Adoption du projet de loi antiterroriste au Sénat

Le Groupe socialiste et républicain prend acte de l’adoption de la loi Sécurité intérieure et lutte contre le terrorisme par le Sénat, qui vise une « sortie maîtrisée » de l’état d’urgence.

Si certaines mesures de ce texte sont nécessaires compte tenu de la permanence du risque terroriste, les sénateurs socialistes s’interrogent de l’inscription dans le droit de certaines mesures, notamment l’inscription dans un texte de droit commun des articles concernant l’application des assignations et des perquisitions. D’autant que les textes votés lors du précédent quinquennat, et en particulier le dernier sur la Sécurité intérieure, avaient d’ores et déjà renforcé dans la Loi les moyens d’action des forces de l’ordre en faveur de la sécurité de tous.

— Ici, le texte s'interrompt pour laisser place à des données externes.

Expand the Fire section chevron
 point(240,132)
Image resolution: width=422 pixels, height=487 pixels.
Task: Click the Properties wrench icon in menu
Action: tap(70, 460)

Le maintien des dispositions des articles 3 et 4 dans le texte a amené les sénateurs socialistes à voter contre. « Il faudrait expliquer aux Français que la sécurité absolue n’existe pas », a affirmé le chef de file Jacques Bigot, précisant qu’en revanche, le groupe socialiste et républicain « sera toujours aux côtés du gouvernement pour renforcer les moyens des forces de sécurité et de la justice ».